> **Yanıtlanacak Sorular**
• 1. Kandil geceleri hakkındaki metne göre Mevlit kutlaması ne zaman ve nerede başlamıştır?
• 2. Kandil geceleri hakkındaki metni bittiği yerden alıp devam ettirin.

> **Seçilmiş Bölüm**
====

Telefonunuza akşam üstü bir mesaj düşüyor. Falanca şirket ve filanca kuruluş kandilimizi kutluyor.
Nedir Kandil?
İslam dini açısından bakıldığında farklı görüşlerin ileri sürüldüğü tartışmalı kutsal günler.
“Kandil” geceleri konusunda çok farklı kaynaklardan bilgi derlemek mümkündür.
Yolda eve doğru yürürken bir restoranın camında şu ibareyi görürsünüz:
“Kandil gecesi dolayısıyla kapalıyız.”
Köşebaşında renkli kağıtlara sarılmış kandil simitleri satılmakadır. Camilerin minarelerindeki tüm ışıklar yanmaktadır…
Diğer dinlerde olduğu gibi İslam dininin belirli mezheplerinde o mezhebin inanışı doğrultusunda özel dualar edilmesi, özel ritüeller uygulandığı kandil geceleri son yıllarda bazı TV’ kanallarında da naklen yayınlanmaktadır.
Falanca camiiden yapılan naklen yayında hafızların bir örnek giysileri ve takkeleriyle Türkçe olmasına karşın yıllar içinde daha “makbul” kabul edilen Arapça vurgusuyla okudukları “Mevlid” ve takkeleri başlarında öfkeli bakışlı yetişkin dinleyici erkekler. Genellikle naklen yayınlarda bayanları görmek mümkün olmuyor..
Dinler arasında “Yortu” , “Şabat”, gibi tanımlar kullanılan özel dini günler her ülkede farklılık göstermesine karşın belirli bir benzerlik ve paralelik de taşırlar. Yahudi, Hıristiyan ve İslam dini geleneklerinin benzer yanları içinde de olurlar. İmparatorluk günlerinde birbiri ardından gelen özel günler sosyal yaşamın vazgeçilmez olgusu olagelmiştir. Müslüman mahallesinden koşmaya başlayan neşeli çocuklar Hıristiyan mahallesine oradan da Yahudi mahallesine çığluklar atarak koşuşurlar, kendilerine ikram edilen yiyecekleri hep birlikte midelerine indirip oyunlarına devam ederler.
İslamda “Sünni” geleneğe göre kutsal kabul edilen gecelerin zaman içerisinde gece boyunca ibadet etme olanağına dönüşmesi çok sonraları gerçekleşmiştir. Bu konuda bir alıntı yaparsak: (Türkçe Bilgi Ansiklopedisi)
“Kandil gecelerinden Kadir gecesi dışındaki gecelerin kutsallığı hakkında Kuran’da herhangi bir bilgi bulunmaz. Hz. Muhammed kandil geceleri konusunda hiçbir şey iletmemiştir. Zaten Mevlit kutlaması hicretten 300 yıl sonra Mısır’da, Fatimiler döneminde, Miraç, Regaip ve Berat gecelerinin kutlanması ise 400 yıl sonra Kudüs’te başlamıştır.

====

> **Derlenen Malzeme**
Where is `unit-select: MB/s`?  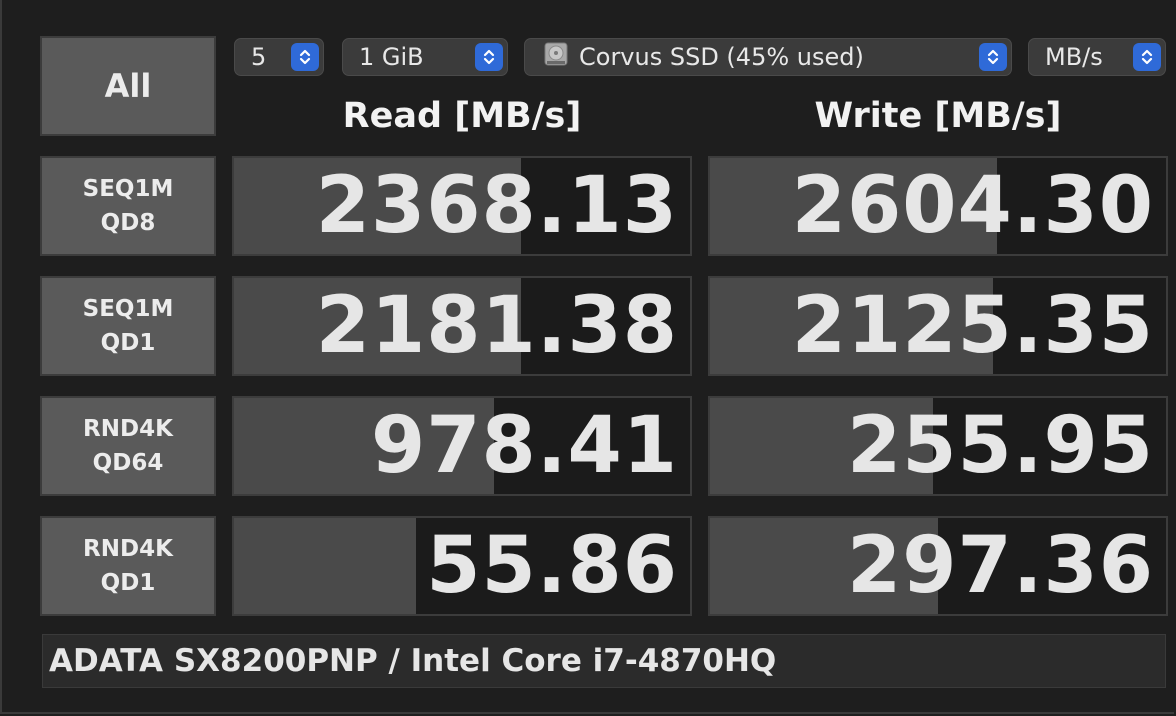
unit-select: MB/s is located at coordinates (1097, 57).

====

> **Görev Yanıtları**
• 1. Hicretten 300 yıl sonra Mısır'da, Fatimiler döneminde başlamıştır.

• 2.
Müslümanlığın başlangıcından asırlar sonra ortaya çıkan bu gecelerin kutsallaştırılma olayına, bu gecelerde fazladan yapılan ibadetlere ve toplu namazlara İslam bilgin ve hukukçularının çoğu karşı çıkar. Bunların dinin bir parçasıymış gibi görülmesini ve bu yönde topluma yapılan zorlamaları kabul etmezler.
Kutsal günlere ve gecelere hemen hemen her hiyerofanide rastlanır.
Sünni islam geleneğinde Berat Kandili olarak adlandırılan bu gecenin çok farklı yorumları bulunmaktadır. Sünni inananlar bir yılın bitip öbür yılın başladığı bu dönem için Allah’tan Berat isterler. “günahlardan arınma ,af dileme gecesi” Şaban ayının 15. gecesine tekabül etmektedir. Hadislere göre inananın bir yıllık yazgısının o gece kararlaştırıldığına inanılmaktadır.
Şii geleneğinde ise bu gecenin İmam Mehdi ‘nin doğum günü olduğuna inanılmaktadır.
İstanbul’un ve İzmir ‘in eski semtlerinde doğup büyüyenler çok dinli, çok dinli bir imparatorluğun geriye kalan sosyal yaşamının gereği üç dinde tüm özel günlerin aynı şevkle kutlandığı neşeli anıları taşımaktadır. Bayram,Paskalya, kandil ve yortu günlerinde evden eve yayılan neşeli çocuk çığlıklarının renkli dünyasını özleyen ve arayanlar kaybolan bir hoşgörü dünyasını yaşamış olmanın ayrıcalığıyla yürüyüp giderler…
Her geçen gün etkisini toplum üzerinde artıran Sünni resmi görüş Kur’an ‘da yer almayan yaptırımları da beraberinde taşıyarak neşeli günleri korku günlerine dönüştürmektedir. İmparatorluk günlerinin neşeli kandil geceleri, giderek git gide koyulaşan Arapça aksanıyla TV lerde naklen yayınlarında gördüğümüz, yetişkin ve kızgın bakışlı erkeklerin dünyasına dönüşmektedir.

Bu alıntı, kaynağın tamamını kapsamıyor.